◆ **ITEMS**
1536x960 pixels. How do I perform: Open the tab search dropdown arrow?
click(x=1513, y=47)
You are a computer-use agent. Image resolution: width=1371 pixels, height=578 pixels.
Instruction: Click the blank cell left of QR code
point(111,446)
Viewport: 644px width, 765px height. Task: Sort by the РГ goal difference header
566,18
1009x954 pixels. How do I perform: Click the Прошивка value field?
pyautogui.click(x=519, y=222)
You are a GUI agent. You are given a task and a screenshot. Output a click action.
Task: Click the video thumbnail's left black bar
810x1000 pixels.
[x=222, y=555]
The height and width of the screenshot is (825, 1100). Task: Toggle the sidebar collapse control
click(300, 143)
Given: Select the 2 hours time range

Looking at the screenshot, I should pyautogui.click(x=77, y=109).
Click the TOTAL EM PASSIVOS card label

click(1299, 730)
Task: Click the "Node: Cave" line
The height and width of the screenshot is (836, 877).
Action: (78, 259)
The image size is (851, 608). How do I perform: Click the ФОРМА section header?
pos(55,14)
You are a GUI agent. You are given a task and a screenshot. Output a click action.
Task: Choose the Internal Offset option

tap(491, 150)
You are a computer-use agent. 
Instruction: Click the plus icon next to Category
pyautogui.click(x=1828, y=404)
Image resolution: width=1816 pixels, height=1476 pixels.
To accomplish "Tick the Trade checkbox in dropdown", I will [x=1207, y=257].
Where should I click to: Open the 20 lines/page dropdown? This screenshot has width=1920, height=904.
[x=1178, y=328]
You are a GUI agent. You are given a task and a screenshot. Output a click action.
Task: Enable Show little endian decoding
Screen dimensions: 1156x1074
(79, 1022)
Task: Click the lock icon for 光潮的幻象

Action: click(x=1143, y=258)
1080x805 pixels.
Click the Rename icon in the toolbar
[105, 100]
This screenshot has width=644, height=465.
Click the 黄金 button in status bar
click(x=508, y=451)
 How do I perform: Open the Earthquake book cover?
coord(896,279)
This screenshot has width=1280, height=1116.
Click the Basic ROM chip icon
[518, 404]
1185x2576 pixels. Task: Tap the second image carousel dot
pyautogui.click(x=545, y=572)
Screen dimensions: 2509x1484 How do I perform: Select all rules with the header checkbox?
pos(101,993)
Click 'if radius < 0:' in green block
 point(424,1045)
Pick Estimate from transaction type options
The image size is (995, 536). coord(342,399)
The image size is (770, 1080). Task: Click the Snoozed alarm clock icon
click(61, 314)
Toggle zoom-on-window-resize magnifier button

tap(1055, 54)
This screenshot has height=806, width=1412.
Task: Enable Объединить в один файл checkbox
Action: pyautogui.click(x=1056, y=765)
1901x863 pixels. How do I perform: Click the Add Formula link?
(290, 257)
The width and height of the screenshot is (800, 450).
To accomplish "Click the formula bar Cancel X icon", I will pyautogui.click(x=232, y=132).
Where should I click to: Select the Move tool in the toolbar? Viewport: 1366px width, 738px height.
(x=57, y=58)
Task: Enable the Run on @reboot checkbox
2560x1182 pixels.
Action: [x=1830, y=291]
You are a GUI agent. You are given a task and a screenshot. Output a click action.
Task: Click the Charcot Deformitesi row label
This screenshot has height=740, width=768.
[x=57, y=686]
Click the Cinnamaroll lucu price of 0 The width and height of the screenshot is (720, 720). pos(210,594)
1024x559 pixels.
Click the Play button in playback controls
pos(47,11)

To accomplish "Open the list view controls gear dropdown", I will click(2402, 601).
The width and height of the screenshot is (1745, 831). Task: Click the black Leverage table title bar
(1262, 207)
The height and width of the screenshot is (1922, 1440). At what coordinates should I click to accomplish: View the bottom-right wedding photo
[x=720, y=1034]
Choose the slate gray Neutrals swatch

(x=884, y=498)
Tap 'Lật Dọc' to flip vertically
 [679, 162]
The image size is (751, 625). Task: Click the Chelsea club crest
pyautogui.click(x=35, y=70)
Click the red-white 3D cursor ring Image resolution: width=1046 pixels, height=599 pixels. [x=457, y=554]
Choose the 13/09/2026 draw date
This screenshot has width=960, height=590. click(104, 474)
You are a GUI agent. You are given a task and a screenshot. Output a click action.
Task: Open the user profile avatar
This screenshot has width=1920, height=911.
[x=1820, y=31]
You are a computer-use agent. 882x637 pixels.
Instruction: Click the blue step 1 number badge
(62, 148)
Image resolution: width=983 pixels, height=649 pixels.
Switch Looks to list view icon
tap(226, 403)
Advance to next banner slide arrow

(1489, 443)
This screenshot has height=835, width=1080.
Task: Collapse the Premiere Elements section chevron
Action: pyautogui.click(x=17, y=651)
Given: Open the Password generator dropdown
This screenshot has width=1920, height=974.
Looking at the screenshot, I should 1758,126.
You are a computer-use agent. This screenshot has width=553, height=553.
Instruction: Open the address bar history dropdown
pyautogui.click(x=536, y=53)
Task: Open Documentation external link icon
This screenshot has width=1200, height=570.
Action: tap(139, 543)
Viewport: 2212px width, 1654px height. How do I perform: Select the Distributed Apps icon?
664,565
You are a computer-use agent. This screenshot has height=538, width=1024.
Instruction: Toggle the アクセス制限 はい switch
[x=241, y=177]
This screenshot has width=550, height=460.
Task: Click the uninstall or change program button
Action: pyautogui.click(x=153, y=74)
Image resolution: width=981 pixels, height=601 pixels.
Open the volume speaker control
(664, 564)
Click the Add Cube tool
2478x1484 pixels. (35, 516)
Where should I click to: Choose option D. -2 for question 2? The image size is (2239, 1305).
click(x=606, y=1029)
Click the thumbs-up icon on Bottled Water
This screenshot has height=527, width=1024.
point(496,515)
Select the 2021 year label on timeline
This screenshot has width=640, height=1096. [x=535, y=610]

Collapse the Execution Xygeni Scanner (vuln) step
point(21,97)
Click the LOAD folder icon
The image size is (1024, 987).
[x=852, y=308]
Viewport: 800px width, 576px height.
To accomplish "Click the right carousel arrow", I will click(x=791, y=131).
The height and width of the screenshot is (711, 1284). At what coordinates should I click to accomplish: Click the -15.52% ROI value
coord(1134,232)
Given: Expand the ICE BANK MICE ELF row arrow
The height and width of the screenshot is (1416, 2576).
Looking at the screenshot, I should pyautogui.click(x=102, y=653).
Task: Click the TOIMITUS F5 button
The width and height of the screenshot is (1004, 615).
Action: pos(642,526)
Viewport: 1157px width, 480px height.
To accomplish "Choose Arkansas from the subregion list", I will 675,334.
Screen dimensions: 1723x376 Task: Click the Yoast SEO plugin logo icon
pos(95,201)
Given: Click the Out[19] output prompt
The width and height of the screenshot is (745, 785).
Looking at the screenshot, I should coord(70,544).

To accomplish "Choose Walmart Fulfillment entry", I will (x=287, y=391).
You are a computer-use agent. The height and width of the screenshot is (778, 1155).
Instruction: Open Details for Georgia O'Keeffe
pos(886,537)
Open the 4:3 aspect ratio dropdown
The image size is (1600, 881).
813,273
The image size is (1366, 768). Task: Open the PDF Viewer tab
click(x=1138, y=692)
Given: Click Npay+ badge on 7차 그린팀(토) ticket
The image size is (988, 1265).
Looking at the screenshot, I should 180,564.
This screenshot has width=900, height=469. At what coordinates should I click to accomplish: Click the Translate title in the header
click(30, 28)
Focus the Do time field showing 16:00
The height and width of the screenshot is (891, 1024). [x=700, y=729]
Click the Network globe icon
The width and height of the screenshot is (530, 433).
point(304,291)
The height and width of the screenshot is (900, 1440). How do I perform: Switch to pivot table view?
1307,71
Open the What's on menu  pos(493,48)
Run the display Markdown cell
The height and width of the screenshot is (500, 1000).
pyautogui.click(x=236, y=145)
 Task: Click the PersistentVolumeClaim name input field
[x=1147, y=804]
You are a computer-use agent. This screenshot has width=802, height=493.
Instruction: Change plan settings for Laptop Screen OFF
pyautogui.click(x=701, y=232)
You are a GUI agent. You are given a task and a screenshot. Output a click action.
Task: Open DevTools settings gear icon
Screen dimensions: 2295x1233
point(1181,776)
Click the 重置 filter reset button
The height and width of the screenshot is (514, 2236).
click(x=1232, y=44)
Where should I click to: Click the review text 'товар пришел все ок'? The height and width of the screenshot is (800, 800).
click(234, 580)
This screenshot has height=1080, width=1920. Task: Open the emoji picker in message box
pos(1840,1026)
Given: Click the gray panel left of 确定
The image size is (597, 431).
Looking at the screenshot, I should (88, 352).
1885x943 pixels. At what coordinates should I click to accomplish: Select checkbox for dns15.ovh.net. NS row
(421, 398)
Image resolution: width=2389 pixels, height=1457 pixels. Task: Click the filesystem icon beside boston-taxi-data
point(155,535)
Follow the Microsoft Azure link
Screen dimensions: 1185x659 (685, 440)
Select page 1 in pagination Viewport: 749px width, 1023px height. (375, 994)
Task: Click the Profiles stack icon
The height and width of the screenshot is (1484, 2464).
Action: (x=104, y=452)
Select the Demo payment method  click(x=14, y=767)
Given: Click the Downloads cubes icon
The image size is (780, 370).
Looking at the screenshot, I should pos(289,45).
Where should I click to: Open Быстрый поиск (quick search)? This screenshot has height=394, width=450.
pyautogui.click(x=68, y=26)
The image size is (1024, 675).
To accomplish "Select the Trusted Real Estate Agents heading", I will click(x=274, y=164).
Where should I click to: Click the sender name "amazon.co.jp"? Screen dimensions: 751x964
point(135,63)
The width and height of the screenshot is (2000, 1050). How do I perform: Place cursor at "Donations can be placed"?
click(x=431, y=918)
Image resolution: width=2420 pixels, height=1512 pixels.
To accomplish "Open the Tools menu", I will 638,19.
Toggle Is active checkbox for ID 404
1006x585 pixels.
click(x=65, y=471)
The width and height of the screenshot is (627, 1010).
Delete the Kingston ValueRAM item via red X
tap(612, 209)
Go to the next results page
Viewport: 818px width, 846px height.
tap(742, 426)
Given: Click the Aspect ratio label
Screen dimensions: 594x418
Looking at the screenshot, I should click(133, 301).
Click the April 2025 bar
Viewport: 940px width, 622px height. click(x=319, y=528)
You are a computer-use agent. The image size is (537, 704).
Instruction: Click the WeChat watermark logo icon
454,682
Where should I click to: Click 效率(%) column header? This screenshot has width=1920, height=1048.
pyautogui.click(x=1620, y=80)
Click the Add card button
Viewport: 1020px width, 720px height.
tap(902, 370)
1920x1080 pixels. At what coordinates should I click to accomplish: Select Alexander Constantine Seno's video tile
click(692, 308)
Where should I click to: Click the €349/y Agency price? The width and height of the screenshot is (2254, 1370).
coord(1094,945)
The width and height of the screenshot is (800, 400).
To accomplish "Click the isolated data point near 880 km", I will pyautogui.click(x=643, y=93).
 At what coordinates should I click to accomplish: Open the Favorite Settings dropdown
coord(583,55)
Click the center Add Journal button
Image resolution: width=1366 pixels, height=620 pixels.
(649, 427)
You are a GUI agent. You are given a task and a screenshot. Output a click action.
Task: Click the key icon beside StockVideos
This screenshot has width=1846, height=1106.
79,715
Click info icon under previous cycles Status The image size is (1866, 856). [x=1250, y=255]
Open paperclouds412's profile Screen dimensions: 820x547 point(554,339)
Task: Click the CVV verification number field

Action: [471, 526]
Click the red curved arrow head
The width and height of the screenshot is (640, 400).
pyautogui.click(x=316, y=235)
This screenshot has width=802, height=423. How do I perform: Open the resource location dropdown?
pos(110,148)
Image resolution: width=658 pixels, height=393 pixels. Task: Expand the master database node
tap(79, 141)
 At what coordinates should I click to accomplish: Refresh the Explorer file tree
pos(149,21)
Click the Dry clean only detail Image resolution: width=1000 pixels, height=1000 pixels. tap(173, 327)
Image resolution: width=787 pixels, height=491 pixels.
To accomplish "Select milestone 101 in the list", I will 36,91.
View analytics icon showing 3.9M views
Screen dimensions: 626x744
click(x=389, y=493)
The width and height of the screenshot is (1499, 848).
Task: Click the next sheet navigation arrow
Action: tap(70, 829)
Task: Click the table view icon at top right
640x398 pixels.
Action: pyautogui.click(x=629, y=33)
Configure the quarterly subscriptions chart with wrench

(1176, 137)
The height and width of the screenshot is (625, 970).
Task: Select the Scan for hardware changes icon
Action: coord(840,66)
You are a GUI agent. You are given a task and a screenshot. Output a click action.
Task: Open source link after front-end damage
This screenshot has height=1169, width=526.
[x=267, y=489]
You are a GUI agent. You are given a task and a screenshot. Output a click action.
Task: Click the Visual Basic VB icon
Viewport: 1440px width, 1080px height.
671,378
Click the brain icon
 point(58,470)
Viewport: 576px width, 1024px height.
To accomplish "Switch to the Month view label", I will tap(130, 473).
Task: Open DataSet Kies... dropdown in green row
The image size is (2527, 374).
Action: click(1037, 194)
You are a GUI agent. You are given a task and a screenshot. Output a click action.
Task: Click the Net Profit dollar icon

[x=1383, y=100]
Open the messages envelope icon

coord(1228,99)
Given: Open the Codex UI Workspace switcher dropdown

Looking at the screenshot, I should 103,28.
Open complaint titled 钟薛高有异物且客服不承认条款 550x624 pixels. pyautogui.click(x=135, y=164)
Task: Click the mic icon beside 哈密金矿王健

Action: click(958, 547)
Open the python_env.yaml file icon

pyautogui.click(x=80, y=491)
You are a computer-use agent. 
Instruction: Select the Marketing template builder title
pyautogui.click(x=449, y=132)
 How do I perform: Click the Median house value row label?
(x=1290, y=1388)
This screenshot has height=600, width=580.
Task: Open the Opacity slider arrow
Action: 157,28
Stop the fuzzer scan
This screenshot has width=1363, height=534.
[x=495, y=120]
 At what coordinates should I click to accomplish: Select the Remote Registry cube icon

◆ **REQUEST**
Return the part of the listing that opens with the line containing "1885x943 pixels. At" and closes with the line containing "click(x=431, y=918)", including both of those lines, reproduced character for character.

◆ **OUTPUT FOR THIS TASK**
1885x943 pixels. At what coordinates should I click to accomplish: Select checkbox for dns15.ovh.net. NS row
(421, 398)
Image resolution: width=2389 pixels, height=1457 pixels. Task: Click the filesystem icon beside boston-taxi-data
point(155,535)
Follow the Microsoft Azure link
Screen dimensions: 1185x659 (685, 440)
Select page 1 in pagination Viewport: 749px width, 1023px height. (375, 994)
Task: Click the Profiles stack icon
The height and width of the screenshot is (1484, 2464).
Action: (x=104, y=452)
Select the Demo payment method  click(x=14, y=767)
Given: Click the Downloads cubes icon
The image size is (780, 370).
Looking at the screenshot, I should pos(289,45).
Where should I click to: Open Быстрый поиск (quick search)? This screenshot has height=394, width=450.
pyautogui.click(x=68, y=26)
The image size is (1024, 675).
To accomplish "Select the Trusted Real Estate Agents heading", I will click(x=274, y=164).
Where should I click to: Click the sender name "amazon.co.jp"? Screen dimensions: 751x964
point(135,63)
The width and height of the screenshot is (2000, 1050). How do I perform: Place cursor at "Donations can be placed"?
click(x=431, y=918)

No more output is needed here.